* _THE TASK_
A verbatim reproduction of every entry is the expected answer.

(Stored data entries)
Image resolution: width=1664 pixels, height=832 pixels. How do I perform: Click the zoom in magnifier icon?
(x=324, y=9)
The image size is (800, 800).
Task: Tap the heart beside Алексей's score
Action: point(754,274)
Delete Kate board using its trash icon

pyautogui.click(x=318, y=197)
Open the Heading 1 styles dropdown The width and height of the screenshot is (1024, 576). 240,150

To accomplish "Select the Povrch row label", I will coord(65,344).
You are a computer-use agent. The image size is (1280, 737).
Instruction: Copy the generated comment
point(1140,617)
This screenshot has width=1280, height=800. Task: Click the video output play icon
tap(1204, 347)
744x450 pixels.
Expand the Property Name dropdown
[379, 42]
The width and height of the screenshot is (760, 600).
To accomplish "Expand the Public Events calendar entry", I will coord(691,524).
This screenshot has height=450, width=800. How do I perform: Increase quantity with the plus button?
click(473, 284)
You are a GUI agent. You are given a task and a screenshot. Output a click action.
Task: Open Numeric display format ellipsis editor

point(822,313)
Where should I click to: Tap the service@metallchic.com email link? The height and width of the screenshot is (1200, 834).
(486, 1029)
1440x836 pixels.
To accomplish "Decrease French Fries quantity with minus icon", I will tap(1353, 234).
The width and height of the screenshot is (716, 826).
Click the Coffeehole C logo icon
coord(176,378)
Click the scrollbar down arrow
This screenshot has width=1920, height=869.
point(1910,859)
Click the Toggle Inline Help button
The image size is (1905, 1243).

* _WORKED SOLUTION_
Image resolution: width=1664 pixels, height=832 pixels. How do I perform: Click the zoom in magnifier icon?
(x=324, y=9)
The image size is (800, 800).
Task: Tap the heart beside Алексей's score
Action: point(754,274)
Delete Kate board using its trash icon

pyautogui.click(x=318, y=197)
Open the Heading 1 styles dropdown The width and height of the screenshot is (1024, 576). 240,150

To accomplish "Select the Povrch row label", I will coord(65,344).
You are a computer-use agent. The image size is (1280, 737).
Instruction: Copy the generated comment
point(1140,617)
This screenshot has width=1280, height=800. Task: Click the video output play icon
tap(1204, 347)
744x450 pixels.
Expand the Property Name dropdown
[379, 42]
The width and height of the screenshot is (760, 600).
To accomplish "Expand the Public Events calendar entry", I will coord(691,524).
This screenshot has height=450, width=800. How do I perform: Increase quantity with the plus button?
click(473, 284)
You are a GUI agent. You are given a task and a screenshot. Output a click action.
Task: Open Numeric display format ellipsis editor

point(822,313)
Where should I click to: Tap the service@metallchic.com email link? The height and width of the screenshot is (1200, 834).
(486, 1029)
1440x836 pixels.
To accomplish "Decrease French Fries quantity with minus icon", I will tap(1353, 234).
The width and height of the screenshot is (716, 826).
Click the Coffeehole C logo icon
coord(176,378)
Click the scrollbar down arrow
This screenshot has width=1920, height=869.
point(1910,859)
Click the Toggle Inline Help button
The image size is (1905, 1243).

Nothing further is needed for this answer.